Callia berbalik pergi dengan air mata di wajahnya. Wanita itu menangis saat dia memasuki gedung melalui pintu samping. Gale terdiam, memukul bemper mobilnya dengan keras. Untung saja di sana cukup sepi, tidak ada pegawai yang melihat mereka berdua.
"Mereka bertengkar?" Celin menggelengkan kepalanya. "Kenapa pula Madana masih saja mengejar cinta Daviana padahal dia tahu ada cincin pengikat di jari wanitanya?"
"Dia mencintainya," jawab Anthea asal.
"Cinta itu buta. Yang perlu Gale lakukan adalah maju ke depan. Memang sulit, tapi ini akan menyakitinya jika dia terus-terusan berlaku seperti ini," Celin mendesah berat. Dia melirik Anthea yang terdiam.
Celin menepuk bahu Anthea saat wanita itu berlari menuju mobil dimana sang ibu sudah menjemputnya. Anthea tersenyum, melambaikan tangannya pada mobil tua itu setelah berlalu pergi. Dia kembali berjalan menuju halte, menunggu bus yang membawanya pulang.
Anthea mengambil tempat di ujung halte, mengeluarkan ponselnya dan memainkannya. Memeriksa pesan masuknya dan melihat perkiraan cuaca hari ini dan esok pagi.

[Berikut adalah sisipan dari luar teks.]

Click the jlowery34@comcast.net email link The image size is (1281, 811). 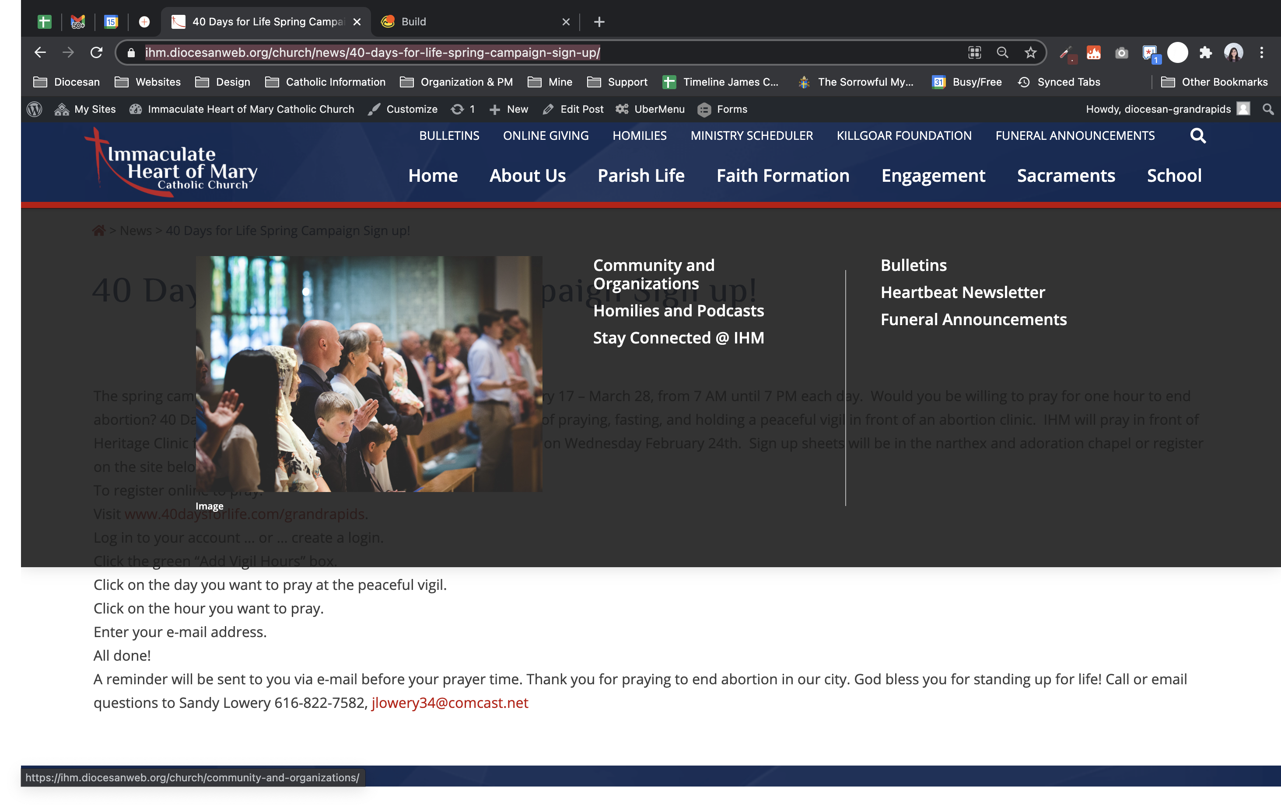coord(450,703)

Mematikan ponselnya, Anthea menatap lurus ke depan. Jalan tampak padat. Dirinya masih setia duduk menunggu bus yang datang. Menghela napas panjang, Anthea memainkan jemarinya. Mengurangi rasa bosannya.
Tiba-tiba sebuah tangan terulur padanya. Kepala merah mudanya mengangkat naik, melihat siapa pemilik tangan itu dengan sarung tangan di tangannya.
"Kau?"
"Ini milikmu. Aku mengembalikannya."
Anthea tersenyum sarkatis. Dia mengambil sarung tangannya. "Kau bisa membuangnya kalau kau mau. Aku masih punya warna yang sama di laci kamarku."
Pria itu mengambil tempat di sampingnya. Anthea bergeser sedikit memberi tempat untuknya duduk. "Pulanglah dengan taksi," ucapnya.
Anthea tersenyum. "Aku menghemat pengeluaranku."
Pria itu menoleh dengan alis terangkat.
"Apa kau menabung untuk membangun sebuah perusahaan besar?"
Anthea menoleh dengan wajah bingung. Kemudian dia tertawa lepas. "Tidak, tidak. Aku tidak cocok menjadi seorang pemimpin," tawanya pecah. Wajahnya memerah karena tertawa. "Aku menabung untuk masa depanku. Jika aku menikah nanti, aku tidak begitu merepoti suamiku dengan meminta memenuhi kebutuhanku," jawabnya tulus.
"Apa Sai orang yang pelit?"
Kepala Anthea menggeleng. "Tidak. Dia pria yang baik," menghela napas panjang, ada jeda panjang yang terbentuk, "sangat baik."
Mereka terdiam. Anthea tidak berniat menceritakan masa lalunya begitu juga dengan pria yang duduk di sampingnya. Bus datang dari arah kanan. Anthea berdiri, memasukkan sarung tangannya ke dalam tasnya.
Pintu bus terbuka, Anthea melambaikan tangannya pada pria itu sembari tersenyum setelah itu masuk ke dalam bus. Memilih tempat duduk di pojok kanan.
Gale melihat bus itu berjalan menjauh. Napasnya berubah panjang. Asap mengepul ke luar dari dua lubang hidungnya. Gale menatap langit dimata matahari mulai terbenam. Bekas pukulan Callia masih terasa di dadanya. Rasanya begitu sakit.
Gale mendengus, menertawai dirinya sendiri yang menyedihkan.
"Kau bukanlah kekasihnya, kau hanya mencintainya," gumam Gale pada dirinya sendiri sebelum akhirnya pergi bersama mobilnya menghilang di jalan yang padat.